The very name Pokanoket means “The Cleared Land”, a reference to these carefully tended spaces of abundance shaped by fire, farming, and forest stewardship.(9) These practices, long dismissed by colonists as “primitive” or “inefficient,” are now recognized by ecologists and sustainability experts as models of resilient, regenerative agriculture. Contemporary scientists affirm that Indigenous techniques like polyculture, controlled burning, and field rotation enhance biodiversity, restore soil health, and reduce ecological risk.(10) In a time of climate disruption, their ancestral knowledge offers a powerful lesson.
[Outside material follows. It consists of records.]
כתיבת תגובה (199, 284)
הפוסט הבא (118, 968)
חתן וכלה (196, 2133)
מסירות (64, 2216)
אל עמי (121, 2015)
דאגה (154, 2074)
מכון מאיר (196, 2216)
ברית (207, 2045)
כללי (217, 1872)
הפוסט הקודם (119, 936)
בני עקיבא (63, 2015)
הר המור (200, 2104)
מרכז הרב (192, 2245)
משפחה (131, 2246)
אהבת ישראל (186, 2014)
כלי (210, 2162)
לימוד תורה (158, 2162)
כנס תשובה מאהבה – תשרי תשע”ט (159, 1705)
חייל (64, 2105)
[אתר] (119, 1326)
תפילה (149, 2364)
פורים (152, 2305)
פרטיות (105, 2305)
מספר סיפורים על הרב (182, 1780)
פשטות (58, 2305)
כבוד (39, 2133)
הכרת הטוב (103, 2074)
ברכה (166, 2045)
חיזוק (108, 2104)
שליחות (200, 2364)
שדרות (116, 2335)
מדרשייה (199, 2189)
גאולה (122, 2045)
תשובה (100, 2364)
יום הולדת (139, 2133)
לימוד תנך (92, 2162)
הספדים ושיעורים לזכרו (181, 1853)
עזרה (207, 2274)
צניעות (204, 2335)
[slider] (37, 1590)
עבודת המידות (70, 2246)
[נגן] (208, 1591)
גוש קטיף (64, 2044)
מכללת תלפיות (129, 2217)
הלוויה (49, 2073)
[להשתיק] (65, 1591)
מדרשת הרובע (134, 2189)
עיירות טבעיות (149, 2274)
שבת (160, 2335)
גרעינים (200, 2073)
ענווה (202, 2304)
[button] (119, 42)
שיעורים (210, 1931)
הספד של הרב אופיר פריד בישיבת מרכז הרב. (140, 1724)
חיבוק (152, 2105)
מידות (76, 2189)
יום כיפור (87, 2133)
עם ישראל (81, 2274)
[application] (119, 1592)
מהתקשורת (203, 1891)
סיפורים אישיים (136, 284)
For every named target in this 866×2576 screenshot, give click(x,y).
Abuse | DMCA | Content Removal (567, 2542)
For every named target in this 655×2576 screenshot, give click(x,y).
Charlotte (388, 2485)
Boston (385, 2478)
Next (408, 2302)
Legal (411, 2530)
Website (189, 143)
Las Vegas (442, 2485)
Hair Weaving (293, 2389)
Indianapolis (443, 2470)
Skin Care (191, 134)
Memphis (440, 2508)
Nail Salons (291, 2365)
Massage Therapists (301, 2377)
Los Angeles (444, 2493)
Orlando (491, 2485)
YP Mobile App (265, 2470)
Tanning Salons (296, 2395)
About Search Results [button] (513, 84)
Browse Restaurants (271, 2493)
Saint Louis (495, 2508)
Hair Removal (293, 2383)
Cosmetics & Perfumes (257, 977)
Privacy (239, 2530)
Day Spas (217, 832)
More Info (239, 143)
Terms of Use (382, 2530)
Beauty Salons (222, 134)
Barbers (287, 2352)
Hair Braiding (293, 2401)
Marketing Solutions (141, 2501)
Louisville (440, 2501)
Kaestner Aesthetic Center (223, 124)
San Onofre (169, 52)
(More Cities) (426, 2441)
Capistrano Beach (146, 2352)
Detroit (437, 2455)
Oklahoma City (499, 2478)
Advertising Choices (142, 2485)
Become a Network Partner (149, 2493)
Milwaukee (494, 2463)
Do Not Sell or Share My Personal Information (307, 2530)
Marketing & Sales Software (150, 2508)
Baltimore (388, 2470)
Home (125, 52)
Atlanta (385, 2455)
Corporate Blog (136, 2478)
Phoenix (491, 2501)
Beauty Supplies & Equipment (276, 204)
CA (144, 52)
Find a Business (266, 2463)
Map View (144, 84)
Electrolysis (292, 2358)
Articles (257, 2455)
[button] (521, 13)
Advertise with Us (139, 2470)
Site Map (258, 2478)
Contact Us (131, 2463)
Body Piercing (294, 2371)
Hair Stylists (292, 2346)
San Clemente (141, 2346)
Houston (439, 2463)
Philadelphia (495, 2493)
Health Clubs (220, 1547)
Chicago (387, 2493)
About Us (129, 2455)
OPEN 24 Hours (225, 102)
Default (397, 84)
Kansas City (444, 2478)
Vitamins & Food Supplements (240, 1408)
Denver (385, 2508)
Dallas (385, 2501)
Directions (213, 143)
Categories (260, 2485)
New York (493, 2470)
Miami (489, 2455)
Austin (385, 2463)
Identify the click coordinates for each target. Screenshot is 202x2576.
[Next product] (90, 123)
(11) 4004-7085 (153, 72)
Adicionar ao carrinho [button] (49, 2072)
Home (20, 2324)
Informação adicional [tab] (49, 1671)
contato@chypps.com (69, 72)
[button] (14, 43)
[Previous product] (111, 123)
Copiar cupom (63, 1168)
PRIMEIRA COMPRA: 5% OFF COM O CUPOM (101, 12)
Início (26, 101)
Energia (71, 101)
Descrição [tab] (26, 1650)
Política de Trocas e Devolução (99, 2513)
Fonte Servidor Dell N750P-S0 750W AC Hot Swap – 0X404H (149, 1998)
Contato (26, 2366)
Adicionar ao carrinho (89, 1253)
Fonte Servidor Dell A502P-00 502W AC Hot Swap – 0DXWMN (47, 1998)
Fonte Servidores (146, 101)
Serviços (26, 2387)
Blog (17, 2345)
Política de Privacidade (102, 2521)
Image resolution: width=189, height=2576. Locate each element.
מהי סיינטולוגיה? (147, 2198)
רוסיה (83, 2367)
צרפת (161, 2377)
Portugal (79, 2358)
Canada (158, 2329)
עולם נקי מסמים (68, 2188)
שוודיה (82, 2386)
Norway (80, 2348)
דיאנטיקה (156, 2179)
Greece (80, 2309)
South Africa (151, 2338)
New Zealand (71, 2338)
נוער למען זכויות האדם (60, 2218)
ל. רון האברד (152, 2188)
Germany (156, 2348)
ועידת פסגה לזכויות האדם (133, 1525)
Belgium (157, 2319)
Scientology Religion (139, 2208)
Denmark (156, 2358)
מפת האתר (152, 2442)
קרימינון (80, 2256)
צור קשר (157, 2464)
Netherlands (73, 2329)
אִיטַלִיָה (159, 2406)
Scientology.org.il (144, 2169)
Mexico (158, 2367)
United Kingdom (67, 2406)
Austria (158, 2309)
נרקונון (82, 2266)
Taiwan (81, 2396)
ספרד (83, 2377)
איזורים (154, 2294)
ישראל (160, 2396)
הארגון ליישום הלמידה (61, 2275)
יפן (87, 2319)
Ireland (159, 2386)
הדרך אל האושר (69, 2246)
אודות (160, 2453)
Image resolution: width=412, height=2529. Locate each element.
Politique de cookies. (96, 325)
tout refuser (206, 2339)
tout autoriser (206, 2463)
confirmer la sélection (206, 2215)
Care for the land as an extension of yourself, and it will care for you in return.


References

  1. Robin Wall Kimmerer, Braiding Sweetgrass: Indigenous Wisdom, Scientific Knowledge, and the Teachings of Plants (Minneapolis: Milkweed Editions, 2013), 128–132.

  2. Melissa K. Nelson, ed., Original Instructions: Indigenous Teachings for a Sustainable Future (Rochester, VT: Bear & Company, 2008), 185–188; William M. Denevan, “The Pristine Myth: The Landscape of the Americas in 1492,” Annals of the Association of American Geographers 82, no. 3 (1992): 369–385.

  3. Kathleen J. Bragdon, Native People of Southern New England, 1500–1650 (Norman: University of Oklahoma Press, 1996), 144–145.

  4. Lisa Brooks, Our Beloved Kin: A New History of King Philip’s War (Cambridge, MA: Harvard University Press, 2018), 41–43.

  5. Bragdon, Native People of Southern New England, 116–118.

  6.  Brooks, Our Beloved Kin, 42.

  7. Kimmerer, Braiding Sweetgrass, 133.

  8. Elizabeth Chilton, “Towns They Have None: Diverse Subsistence and Settlement Strategies in Native New England,” The Archaeological Northeast, ed. Mary Ann Levine et al. (Westport, CT: Bergin & Garvey, 1999), 288–292.

  9.  Frank G. Speck, The Pokanoket Tribe and the Land of Sowams (Providence: Brown University, 1915), 12; William Simmons, “Cultural Bias in the New England Puritans’ Perception of Indian Agriculture,” American Antiquity 48, no. 4 (1983): 605–607.

  10.  Rinku Roy Chowdhury and Harini Nagendra, “Sustainability and Indigenous Agricultural Knowledge,” Current Opinion in Environmental Sustainability 22 (2016): 77–84.